Solutions for ML supply chain security


In recent years, we’ve seen how providing public and verifiable information about what happens during different stages of software development is an effective method of protecting conventional software against supply chain attacks. This supply chain transparency offers protection and insights with:



  • Digital signatures, such as those from Sigstore, which allow users to verify that the software wasn’t tampered with or replaced
  • Metadata such as SLSA provenance that tell us what’s in software and how it was built, allowing consumers to ensure license compatibility, identify known vulnerabilities, and detect more advanced threats





Together, these solutions help combat the enormous uptick in supply chain attacks that have turned every step in the software development lifecycle into a potential target for malicious activity.




We believe transparency throughout the development lifecycle will also help secure ML models, since ML model development follows a similar lifecycle as for regular software artifacts:




Similarities between software development and ML model development





An ML training process can be thought of as a “build:” it transforms some input data to some output data. Similarly, training data can be thought of as a “dependency:” it is data that is used during the build process. Because of the similarity in the development lifecycles, the same software supply chain attack vectors that threaten software development also apply to model development: 





Attack vectors on ML through the lens of the ML supply chain




Based on the similarities in development lifecycle and threat vectors, we propose applying the same supply chain solutions from SLSA and Sigstore to ML models to similarly protect them against supply chain attacks.



Sigstore for ML models



Code signing is a critical step in supply chain security. It identifies the producer of a piece of software and prevents tampering after publication. But normally code signing is difficult to set up—producers need to manage and rotate keys, set up infrastructure for verification, and instruct consumers on how to verify. Often times secrets are also leaked since security is hard to get right during the process.




We suggest bypassing these challenges by using Sigstore, a collection of tools and services that make code signing secure and easy. Sigstore allows any software producer to sign their software by simply using an OpenID Connect token bound to either a workload or developer identity—all without the need to manage or rotate long-lived secrets.




So how would signing ML models benefit users? By signing models after training, we can assure users that they have the exact model that the builder (aka “trainer”) uploaded. Signing models discourages model hub owners from swapping models, addresses the issue of a model hub compromise, and can help prevent users from being tricked into using a bad model. 




Model signatures make attacks similar to PoisonGPT detectable. The tampered models will either fail signature verification or can be directly traced back to the malicious actor. Our current work to encourage this industry standard includes:




  • Having ML frameworks integrate signing and verification in the model save/load APIs
  • Having ML model hubs add a badge to all signed models, thus guiding users towards signed models and incentivizing signatures from model developers
  • Scaling model signing for LLMs 




SLSA for ML Supply Chain Integrity



Signing with Sigstore provides users with confidence in the models that they are using, but it cannot answer every question they have about the model. SLSA goes a step further to provide more meaning behind those signatures. 

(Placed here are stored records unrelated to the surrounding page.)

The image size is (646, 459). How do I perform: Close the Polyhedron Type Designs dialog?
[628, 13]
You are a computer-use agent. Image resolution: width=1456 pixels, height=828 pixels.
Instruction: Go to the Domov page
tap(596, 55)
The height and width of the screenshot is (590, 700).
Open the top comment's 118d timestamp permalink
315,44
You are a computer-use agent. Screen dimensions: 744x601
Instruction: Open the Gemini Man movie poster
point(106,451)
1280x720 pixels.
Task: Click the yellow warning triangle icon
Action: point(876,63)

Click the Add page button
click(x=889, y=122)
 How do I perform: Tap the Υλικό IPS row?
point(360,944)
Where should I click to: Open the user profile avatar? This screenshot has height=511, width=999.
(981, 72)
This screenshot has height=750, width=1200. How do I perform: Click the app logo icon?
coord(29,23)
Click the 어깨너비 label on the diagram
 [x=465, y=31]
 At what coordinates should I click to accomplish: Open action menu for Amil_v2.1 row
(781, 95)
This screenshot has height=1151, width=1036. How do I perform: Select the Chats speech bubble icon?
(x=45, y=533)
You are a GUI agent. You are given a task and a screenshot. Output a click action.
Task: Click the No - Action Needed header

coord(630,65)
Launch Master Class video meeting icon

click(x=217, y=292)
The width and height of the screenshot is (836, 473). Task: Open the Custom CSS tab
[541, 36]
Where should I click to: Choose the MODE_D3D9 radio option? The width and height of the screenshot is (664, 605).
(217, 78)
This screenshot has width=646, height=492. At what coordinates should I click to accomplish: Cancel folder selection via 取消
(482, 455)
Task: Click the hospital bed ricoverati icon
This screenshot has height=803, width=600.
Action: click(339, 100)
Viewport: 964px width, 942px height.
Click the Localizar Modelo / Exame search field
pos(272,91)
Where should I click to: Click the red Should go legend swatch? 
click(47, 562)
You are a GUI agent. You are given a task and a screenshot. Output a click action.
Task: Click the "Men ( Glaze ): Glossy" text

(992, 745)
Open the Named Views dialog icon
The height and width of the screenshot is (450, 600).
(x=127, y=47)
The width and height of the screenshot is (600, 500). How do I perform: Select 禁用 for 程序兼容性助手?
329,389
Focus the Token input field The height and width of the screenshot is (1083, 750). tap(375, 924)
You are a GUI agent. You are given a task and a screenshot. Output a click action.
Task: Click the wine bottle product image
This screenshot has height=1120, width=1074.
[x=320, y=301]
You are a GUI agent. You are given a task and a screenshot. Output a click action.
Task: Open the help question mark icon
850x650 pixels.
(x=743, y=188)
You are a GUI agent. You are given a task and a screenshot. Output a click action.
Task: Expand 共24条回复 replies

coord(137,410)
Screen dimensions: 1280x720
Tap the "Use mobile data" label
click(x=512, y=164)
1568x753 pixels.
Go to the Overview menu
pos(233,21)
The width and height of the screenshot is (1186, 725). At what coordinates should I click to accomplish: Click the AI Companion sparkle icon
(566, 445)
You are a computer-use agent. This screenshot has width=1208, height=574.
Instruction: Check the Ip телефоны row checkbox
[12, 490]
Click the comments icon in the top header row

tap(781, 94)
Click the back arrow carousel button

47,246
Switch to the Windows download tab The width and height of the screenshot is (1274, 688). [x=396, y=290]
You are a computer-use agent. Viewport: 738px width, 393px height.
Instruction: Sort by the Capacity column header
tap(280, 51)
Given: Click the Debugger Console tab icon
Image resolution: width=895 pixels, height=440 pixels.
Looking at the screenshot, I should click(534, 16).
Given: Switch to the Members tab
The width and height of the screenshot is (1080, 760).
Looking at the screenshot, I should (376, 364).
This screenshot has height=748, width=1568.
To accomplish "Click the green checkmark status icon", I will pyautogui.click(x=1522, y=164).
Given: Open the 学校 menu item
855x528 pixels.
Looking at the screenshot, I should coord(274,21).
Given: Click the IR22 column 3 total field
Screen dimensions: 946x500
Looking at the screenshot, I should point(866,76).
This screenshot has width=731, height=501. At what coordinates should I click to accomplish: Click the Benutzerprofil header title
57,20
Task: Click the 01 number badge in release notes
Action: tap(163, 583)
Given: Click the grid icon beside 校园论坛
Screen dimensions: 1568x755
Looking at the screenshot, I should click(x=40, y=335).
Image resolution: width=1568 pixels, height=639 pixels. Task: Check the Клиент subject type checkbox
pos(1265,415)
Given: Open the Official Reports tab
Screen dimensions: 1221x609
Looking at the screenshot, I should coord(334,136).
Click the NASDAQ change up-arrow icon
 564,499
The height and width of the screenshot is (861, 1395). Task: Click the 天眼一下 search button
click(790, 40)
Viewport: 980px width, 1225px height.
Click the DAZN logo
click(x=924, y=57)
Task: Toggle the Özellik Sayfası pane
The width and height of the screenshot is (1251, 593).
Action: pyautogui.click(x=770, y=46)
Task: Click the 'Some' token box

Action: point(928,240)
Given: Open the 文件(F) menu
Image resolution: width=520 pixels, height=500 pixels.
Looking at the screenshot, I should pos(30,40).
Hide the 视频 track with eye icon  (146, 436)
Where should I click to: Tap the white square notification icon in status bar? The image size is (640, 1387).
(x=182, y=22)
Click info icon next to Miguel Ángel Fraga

SLSA (Supply-chain Levels for Software Artifacts) is a specification for describing how a software artifact was built. SLSA-enabled build platforms implement controls to prevent tampering and output signed provenance describing how the software artifact was produced, including all build inputs. This way, SLSA provides trustworthy metadata about what went into a software artifact.




Applying SLSA to ML could provide similar information about an ML model’s supply chain and address attack vectors not covered by model signing, such as compromised source control, compromised training process, and vulnerability injection. Our vision is to include specific ML information in a SLSA provenance file, which would help users spot an undertrained model or one trained on bad data. Upon detecting a vulnerability in an ML framework, users can quickly identify which models need to be retrained, thus reducing costs.




We don’t need special ML extensions for SLSA. Since an ML training process is a build (shown in the earlier diagram), we can apply the existing SLSA guidelines to ML training. The ML training process should be hardened against tampering and output provenance just like a conventional build process. More work on SLSA is needed to make it fully useful and applicable to ML, particularly around describing dependencies such as datasets and pretrained models.  Most of these efforts will also benefit conventional software.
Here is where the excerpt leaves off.